Ultrasonic modulation of amyloid fibrillization in Antarctic krill protein for enhanced iron delivery

Abstract

Ultrasonic treatment, as a controllable structural modification strategy, exhibits significant potential in regulating the protein metal-binding capacity. This study modulated amyloid fibrillization of Antarctic krill protein (AKP) via ultrasonication and constructed Fe²⁺-loaded composite carriers for enhanced iron delivery. Results showed that pre-heating ultrasonication (U_pre-AF) significantly accelerated AKP fibrillization within 15 min.
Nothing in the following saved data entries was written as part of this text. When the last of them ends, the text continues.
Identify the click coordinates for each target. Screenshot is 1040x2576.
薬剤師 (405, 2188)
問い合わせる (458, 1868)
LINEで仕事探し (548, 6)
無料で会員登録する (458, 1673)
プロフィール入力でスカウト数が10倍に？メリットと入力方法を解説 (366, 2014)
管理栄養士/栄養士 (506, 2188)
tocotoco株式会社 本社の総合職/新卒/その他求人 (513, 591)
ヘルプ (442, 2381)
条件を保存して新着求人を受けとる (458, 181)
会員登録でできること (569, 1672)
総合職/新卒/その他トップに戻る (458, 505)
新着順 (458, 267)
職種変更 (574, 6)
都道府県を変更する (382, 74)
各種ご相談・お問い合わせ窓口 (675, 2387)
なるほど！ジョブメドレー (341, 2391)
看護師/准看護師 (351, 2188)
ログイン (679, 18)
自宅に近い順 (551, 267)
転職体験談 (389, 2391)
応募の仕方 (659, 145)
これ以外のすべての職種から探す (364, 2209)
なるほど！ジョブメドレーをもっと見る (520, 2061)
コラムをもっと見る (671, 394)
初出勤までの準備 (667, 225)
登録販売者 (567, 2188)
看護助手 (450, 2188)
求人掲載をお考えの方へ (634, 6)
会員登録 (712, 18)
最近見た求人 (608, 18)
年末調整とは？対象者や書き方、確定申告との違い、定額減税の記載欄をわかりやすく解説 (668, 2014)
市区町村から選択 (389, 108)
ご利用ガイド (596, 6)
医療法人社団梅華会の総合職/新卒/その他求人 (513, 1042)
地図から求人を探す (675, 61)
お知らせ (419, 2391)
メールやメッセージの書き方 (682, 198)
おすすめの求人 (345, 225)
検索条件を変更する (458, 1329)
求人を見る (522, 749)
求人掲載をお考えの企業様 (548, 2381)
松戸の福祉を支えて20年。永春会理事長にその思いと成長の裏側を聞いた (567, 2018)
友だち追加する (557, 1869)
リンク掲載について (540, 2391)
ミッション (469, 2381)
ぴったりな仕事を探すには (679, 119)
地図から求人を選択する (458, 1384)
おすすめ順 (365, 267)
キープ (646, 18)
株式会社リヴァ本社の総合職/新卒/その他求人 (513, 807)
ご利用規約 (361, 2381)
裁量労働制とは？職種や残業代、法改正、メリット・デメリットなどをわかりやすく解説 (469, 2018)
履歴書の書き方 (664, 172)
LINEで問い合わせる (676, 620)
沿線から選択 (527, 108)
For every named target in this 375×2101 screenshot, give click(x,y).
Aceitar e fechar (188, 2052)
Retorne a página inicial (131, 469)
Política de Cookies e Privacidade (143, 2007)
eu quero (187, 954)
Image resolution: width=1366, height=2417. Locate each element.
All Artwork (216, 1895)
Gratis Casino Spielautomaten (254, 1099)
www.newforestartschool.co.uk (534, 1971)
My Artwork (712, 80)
Secondary structure analysis revealed that both U_pre-AF and post-heating ultrasonication (U_post-AF) samples displayed a trend of initial increase followed by a decrease in β-sheet content, along with a reduced particle size. These changes reflect a structural transformation and decreased aggregation degree, forming short, straight fibrils in U_pre-AF and vermicular fibrils in U_post-AF. Ultrasonication significantly improved the iron-binding capacity of the fibrils by 29.81% (U_pre-AF15-Fe) and 32.01% (U_post-AF5-Fe), and the resulting complexes exhibited excellent sustained Fe²⁺ release under simulated gastrointestinal digestion. This work provides a theoretical basis and data support for the application of AKP-derived amyloid fibrils in iron-fortified functional foods.